What is required: Recast the lines starting with the one that contains "This screenshot has width=554, height=489." and running through the end of the records as a numbered list, leaving out blank lines and pictures.

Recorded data

####

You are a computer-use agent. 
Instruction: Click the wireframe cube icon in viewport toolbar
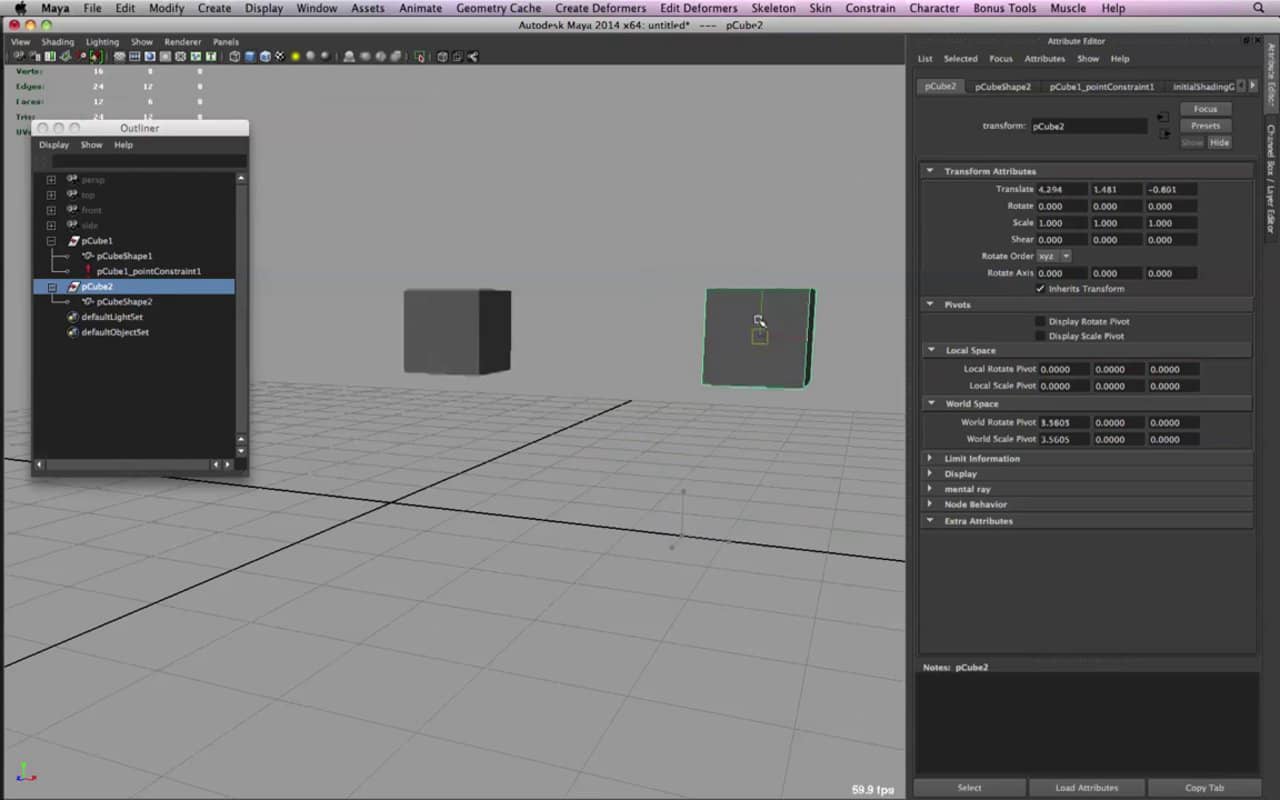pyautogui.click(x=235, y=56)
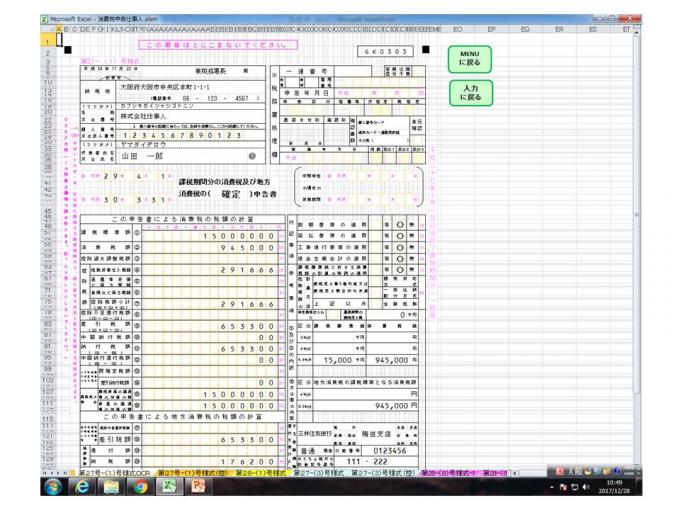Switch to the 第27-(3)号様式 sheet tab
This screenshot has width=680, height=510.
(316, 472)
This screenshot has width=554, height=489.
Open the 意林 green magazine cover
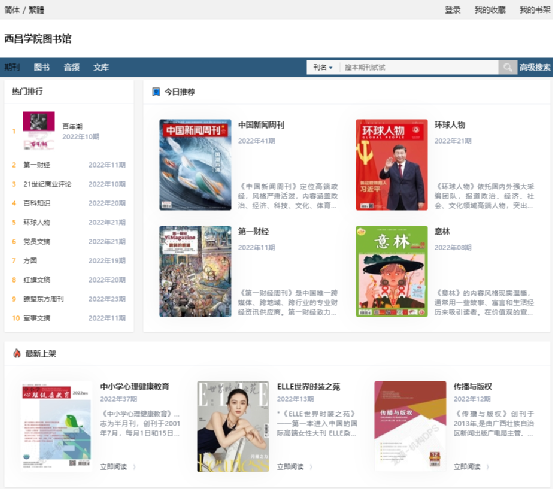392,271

####

Worked solution:
1. This screenshot has width=554, height=489.
2. Open the 意林 green magazine cover
3. 392,271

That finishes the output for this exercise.